_ASSIGNMENT_. The entries below are to be duplicated exactly, with nothing left out.

Stored data
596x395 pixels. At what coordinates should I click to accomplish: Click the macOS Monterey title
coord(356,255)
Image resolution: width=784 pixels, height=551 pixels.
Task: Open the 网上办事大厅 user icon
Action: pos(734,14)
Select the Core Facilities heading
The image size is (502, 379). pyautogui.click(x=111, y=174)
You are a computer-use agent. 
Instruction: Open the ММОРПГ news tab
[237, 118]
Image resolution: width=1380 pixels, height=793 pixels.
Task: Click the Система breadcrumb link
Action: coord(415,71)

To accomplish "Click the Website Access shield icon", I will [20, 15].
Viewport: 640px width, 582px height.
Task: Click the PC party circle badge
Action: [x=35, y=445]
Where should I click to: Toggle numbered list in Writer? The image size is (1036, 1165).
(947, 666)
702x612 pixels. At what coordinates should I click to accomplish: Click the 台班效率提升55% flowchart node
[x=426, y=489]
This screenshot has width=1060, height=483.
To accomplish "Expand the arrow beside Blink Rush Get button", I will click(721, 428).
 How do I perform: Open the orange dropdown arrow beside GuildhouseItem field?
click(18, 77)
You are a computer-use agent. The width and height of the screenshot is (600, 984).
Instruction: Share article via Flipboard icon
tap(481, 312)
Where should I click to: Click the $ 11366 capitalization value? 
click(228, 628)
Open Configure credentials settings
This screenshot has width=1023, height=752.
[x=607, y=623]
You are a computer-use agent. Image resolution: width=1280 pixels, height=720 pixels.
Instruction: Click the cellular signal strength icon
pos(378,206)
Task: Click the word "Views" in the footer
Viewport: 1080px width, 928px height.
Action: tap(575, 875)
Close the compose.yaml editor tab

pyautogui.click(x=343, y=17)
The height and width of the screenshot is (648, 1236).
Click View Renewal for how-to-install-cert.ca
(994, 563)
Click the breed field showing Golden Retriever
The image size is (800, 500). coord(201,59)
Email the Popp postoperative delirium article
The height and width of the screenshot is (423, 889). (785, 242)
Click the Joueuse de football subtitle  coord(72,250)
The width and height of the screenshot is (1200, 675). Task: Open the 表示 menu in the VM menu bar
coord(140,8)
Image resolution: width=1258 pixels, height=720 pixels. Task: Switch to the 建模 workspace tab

_EXERCISE RESULT_.
596x395 pixels. At what coordinates should I click to accomplish: Click the macOS Monterey title
coord(356,255)
Image resolution: width=784 pixels, height=551 pixels.
Task: Open the 网上办事大厅 user icon
Action: pos(734,14)
Select the Core Facilities heading
The image size is (502, 379). pyautogui.click(x=111, y=174)
You are a computer-use agent. 
Instruction: Open the ММОРПГ news tab
[237, 118]
Image resolution: width=1380 pixels, height=793 pixels.
Task: Click the Система breadcrumb link
Action: coord(415,71)

To accomplish "Click the Website Access shield icon", I will [20, 15].
Viewport: 640px width, 582px height.
Task: Click the PC party circle badge
Action: [x=35, y=445]
Where should I click to: Toggle numbered list in Writer? The image size is (1036, 1165).
(947, 666)
702x612 pixels. At what coordinates should I click to accomplish: Click the 台班效率提升55% flowchart node
[x=426, y=489]
This screenshot has width=1060, height=483.
To accomplish "Expand the arrow beside Blink Rush Get button", I will click(721, 428).
 How do I perform: Open the orange dropdown arrow beside GuildhouseItem field?
click(18, 77)
You are a computer-use agent. The width and height of the screenshot is (600, 984).
Instruction: Share article via Flipboard icon
tap(481, 312)
Where should I click to: Click the $ 11366 capitalization value? 
click(228, 628)
Open Configure credentials settings
This screenshot has width=1023, height=752.
[x=607, y=623]
You are a computer-use agent. Image resolution: width=1280 pixels, height=720 pixels.
Instruction: Click the cellular signal strength icon
pos(378,206)
Task: Click the word "Views" in the footer
Viewport: 1080px width, 928px height.
Action: tap(575, 875)
Close the compose.yaml editor tab

pyautogui.click(x=343, y=17)
The height and width of the screenshot is (648, 1236).
Click View Renewal for how-to-install-cert.ca
(994, 563)
Click the breed field showing Golden Retriever
The image size is (800, 500). coord(201,59)
Email the Popp postoperative delirium article
The height and width of the screenshot is (423, 889). (785, 242)
Click the Joueuse de football subtitle  coord(72,250)
The width and height of the screenshot is (1200, 675). Task: Open the 表示 menu in the VM menu bar
coord(140,8)
Image resolution: width=1258 pixels, height=720 pixels. Task: Switch to the 建模 workspace tab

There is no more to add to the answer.